SAMATE Reference Dataset (SRD) Manual
The purpose of the reference dataset is to provide researchers, SA tool developers, and end users with a database of known software security errors and fixes for them. Those security errors are presented as problem samples in design, source code, binaries, etc. from all the phases of software lifecycle. The samples will include "synthetic" (written to test), collected from "the wild" (production), and academic (from university researchers). This database will also contain real software applications with known bugs and vulnerabilities. This will allow developers to test their methods and end users to evaluate a tool when considering it. The dataset intends to encompass a wide variety of possible vulnerabilities, languages, platforms, and compilers. The dataset is anticipated to become a large-scale effort, gathering samples from any contributors. The creation of such reference dataset is a major enabling goal of the NIST SAMATE Project. There is more information about the ideas behind the reference dataset in the SAMATE Reference Dataset philosophy page. To access the database itself, visit http://samate.nist.gov/SRD/.

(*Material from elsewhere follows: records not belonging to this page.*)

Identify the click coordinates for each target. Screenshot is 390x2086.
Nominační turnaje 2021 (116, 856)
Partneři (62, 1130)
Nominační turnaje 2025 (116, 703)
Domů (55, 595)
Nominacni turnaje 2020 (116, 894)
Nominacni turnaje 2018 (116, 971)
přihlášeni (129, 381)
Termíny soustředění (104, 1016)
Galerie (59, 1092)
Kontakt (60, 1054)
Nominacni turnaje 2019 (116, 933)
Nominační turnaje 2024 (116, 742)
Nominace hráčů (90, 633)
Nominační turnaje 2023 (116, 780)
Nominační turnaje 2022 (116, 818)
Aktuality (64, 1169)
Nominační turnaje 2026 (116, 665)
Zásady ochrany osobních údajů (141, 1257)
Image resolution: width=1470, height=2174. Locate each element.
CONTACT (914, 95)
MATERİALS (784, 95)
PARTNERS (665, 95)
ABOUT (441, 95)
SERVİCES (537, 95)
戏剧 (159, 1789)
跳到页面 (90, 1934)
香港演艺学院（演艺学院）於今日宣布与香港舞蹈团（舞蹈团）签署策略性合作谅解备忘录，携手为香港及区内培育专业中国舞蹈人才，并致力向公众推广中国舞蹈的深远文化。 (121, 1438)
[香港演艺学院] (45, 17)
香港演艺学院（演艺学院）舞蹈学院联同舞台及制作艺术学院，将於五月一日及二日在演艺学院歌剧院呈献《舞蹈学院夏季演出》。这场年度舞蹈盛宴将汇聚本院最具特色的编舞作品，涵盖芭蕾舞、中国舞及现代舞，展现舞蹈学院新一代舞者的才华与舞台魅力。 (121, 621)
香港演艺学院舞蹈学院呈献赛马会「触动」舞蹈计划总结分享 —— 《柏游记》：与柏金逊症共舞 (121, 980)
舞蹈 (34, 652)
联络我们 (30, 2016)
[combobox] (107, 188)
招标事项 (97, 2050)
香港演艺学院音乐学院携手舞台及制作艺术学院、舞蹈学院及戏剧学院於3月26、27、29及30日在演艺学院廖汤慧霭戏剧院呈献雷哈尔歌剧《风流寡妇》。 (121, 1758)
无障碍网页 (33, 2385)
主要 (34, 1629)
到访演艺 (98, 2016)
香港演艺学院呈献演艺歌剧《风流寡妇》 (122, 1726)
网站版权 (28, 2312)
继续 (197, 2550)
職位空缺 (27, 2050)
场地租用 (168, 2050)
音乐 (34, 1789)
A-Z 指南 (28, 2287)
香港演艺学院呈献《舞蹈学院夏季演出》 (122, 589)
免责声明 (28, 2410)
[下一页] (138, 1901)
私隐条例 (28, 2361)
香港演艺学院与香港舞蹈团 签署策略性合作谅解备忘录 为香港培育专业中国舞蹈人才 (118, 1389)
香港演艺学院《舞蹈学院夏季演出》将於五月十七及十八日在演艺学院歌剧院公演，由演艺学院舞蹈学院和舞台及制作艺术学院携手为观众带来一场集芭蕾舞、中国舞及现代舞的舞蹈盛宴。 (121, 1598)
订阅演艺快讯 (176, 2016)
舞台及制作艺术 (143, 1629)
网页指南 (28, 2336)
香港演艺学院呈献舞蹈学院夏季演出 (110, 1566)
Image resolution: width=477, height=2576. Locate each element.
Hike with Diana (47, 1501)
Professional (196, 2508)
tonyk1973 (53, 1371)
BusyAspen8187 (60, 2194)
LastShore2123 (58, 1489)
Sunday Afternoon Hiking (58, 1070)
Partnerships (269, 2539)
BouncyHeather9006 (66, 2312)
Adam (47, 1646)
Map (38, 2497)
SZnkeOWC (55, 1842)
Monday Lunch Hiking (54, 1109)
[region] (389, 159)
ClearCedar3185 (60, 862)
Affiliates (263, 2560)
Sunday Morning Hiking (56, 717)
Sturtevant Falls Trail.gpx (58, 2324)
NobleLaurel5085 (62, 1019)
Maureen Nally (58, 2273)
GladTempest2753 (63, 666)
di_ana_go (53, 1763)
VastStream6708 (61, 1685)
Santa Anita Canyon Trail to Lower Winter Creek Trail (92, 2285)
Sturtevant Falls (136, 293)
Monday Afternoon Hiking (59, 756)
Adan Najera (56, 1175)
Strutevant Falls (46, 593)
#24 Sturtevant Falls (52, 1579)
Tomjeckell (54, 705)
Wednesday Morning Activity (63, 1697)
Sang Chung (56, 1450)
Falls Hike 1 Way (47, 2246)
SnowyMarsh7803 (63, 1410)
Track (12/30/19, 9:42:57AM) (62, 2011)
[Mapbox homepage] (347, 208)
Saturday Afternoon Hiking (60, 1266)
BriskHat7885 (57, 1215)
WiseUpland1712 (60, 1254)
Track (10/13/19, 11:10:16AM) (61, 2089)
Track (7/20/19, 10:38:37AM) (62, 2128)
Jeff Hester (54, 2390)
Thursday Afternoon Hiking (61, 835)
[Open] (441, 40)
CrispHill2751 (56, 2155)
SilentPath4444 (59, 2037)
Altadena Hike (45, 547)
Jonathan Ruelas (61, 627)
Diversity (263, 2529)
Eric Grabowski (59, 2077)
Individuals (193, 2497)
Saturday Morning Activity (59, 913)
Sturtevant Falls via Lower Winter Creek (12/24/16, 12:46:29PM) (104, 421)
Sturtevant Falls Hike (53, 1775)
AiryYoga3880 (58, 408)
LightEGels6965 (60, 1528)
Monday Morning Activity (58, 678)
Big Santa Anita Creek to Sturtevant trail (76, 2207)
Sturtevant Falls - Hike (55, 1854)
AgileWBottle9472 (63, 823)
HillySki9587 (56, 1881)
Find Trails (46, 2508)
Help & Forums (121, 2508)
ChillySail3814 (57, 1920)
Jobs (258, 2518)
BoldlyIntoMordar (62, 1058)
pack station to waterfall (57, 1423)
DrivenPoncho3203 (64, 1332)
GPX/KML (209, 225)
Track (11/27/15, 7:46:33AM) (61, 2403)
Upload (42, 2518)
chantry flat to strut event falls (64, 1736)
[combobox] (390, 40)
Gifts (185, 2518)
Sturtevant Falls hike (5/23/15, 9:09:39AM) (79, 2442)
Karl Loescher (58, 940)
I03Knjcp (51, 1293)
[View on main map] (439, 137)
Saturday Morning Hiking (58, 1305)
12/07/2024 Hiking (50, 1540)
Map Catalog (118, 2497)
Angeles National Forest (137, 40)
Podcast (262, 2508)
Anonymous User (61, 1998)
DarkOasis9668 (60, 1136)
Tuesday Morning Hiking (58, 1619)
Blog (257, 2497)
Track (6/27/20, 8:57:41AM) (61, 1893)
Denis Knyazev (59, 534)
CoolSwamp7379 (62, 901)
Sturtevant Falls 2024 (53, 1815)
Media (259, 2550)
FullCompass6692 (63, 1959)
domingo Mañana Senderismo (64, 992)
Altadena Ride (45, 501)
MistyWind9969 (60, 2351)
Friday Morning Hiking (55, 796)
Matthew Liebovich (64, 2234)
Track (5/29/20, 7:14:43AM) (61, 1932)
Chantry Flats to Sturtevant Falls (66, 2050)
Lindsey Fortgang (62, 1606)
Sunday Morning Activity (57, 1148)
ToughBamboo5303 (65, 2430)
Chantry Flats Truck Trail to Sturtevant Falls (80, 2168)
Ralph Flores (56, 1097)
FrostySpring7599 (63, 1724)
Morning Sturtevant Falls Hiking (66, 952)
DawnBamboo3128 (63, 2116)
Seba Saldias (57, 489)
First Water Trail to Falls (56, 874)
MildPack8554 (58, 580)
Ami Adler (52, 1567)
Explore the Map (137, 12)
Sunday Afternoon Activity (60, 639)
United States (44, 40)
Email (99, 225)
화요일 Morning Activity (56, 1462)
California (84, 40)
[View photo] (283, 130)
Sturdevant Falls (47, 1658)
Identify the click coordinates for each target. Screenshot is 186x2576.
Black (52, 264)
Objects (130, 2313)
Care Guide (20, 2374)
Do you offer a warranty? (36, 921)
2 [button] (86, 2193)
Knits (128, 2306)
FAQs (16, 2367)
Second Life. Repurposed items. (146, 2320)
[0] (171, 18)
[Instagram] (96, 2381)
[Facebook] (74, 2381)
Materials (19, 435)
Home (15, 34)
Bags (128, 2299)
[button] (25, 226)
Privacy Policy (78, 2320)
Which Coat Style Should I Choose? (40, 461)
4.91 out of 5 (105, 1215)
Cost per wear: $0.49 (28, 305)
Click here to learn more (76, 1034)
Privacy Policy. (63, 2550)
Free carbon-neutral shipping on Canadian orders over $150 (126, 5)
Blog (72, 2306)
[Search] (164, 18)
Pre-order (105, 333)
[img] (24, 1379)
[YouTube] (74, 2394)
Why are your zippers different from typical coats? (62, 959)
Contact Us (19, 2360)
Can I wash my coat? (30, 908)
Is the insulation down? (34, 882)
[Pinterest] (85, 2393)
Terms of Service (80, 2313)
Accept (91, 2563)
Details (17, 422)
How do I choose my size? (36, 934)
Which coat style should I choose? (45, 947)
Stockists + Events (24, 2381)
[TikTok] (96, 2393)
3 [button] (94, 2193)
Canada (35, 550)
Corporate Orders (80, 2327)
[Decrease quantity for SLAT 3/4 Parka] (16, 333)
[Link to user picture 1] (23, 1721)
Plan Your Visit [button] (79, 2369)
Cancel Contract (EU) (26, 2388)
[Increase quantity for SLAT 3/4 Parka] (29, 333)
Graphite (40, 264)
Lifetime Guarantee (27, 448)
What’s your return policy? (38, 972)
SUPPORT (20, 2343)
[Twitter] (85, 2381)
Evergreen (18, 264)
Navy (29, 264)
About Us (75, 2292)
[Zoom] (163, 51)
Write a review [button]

Eligibility of a test case
Any software artifact with security vulnerabilities is welcome to be submitted. Samples of avoiding or mitigating such vulnerabilities are also welcome. Although we intend to have security errors from the whole software lifecycle, this dataset concentrates on source code for now.
Submit Test Cases
A test case consists of one or more files, which manifest the security error, and metadata about the file(s), such as the weakness type, language, etc. Contact us to submit test cases.
View, Search, and Download Test Cases
Any user can view, search, or download test cases. The view/download screen and its subsequent screens present all the test cases in the SRD. You can download selected test cases on a page, download the entire SRD, or download those on a page.
Clicking a Test Case ID displays that test case.
You can search for test cases according to certain search criteria, such as test case id, test case description, language, weakness type, string in the test file, etc. As above, you can download selected test cases from the set of test cases found, download all test cases found, or all the test cases on a page.
Source Code Obfuscation
In order to provide variation of source code, we added a simple obfuscation tool. If the user selects "Obfuscate" on a test case listing page, then clicks one of the download buttons, the downloaded test cases will be obfuscated.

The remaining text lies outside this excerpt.